What the exercise asks =
Go through the data underneath and report how many lines hold the string "blue", giving only the number.

::: Input data

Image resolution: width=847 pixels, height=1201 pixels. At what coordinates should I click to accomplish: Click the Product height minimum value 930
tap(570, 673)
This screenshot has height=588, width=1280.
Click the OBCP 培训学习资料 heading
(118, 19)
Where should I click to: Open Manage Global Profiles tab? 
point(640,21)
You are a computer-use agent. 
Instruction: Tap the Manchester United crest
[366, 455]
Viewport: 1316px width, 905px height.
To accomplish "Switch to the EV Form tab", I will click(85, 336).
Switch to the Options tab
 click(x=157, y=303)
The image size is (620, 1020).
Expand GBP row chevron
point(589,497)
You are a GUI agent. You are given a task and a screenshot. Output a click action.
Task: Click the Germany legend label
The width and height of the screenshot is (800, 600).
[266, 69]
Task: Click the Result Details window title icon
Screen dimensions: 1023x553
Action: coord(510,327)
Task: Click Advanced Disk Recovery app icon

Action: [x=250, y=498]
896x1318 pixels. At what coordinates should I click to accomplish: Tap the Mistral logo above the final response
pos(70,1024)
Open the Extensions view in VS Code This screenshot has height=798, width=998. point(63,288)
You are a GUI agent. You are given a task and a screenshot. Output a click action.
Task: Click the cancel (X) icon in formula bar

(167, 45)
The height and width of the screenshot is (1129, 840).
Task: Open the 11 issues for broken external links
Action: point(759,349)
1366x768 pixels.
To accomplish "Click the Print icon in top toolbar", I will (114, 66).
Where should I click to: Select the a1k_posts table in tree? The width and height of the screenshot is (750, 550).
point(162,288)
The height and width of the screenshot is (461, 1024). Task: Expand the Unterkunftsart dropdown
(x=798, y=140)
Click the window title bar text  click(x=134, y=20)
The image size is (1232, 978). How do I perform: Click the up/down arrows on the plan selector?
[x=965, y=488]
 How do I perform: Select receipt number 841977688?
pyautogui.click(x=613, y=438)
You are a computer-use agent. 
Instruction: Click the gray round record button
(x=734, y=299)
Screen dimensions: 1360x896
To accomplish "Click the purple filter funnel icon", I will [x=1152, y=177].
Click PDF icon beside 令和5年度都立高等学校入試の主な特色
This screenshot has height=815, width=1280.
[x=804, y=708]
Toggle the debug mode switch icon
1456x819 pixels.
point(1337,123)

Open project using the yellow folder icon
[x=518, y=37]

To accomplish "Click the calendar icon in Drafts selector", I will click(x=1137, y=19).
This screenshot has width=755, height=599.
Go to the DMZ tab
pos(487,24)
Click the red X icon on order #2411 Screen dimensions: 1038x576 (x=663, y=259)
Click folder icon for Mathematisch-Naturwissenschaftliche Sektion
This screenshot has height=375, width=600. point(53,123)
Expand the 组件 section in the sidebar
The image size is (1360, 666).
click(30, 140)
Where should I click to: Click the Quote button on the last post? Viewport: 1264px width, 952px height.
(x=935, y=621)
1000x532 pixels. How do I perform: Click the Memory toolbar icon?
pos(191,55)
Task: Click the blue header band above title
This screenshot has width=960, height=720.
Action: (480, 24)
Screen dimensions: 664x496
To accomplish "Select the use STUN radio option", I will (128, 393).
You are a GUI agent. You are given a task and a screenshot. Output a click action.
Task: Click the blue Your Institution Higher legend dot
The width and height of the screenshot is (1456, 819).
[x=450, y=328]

::::::

Finished exercise =
2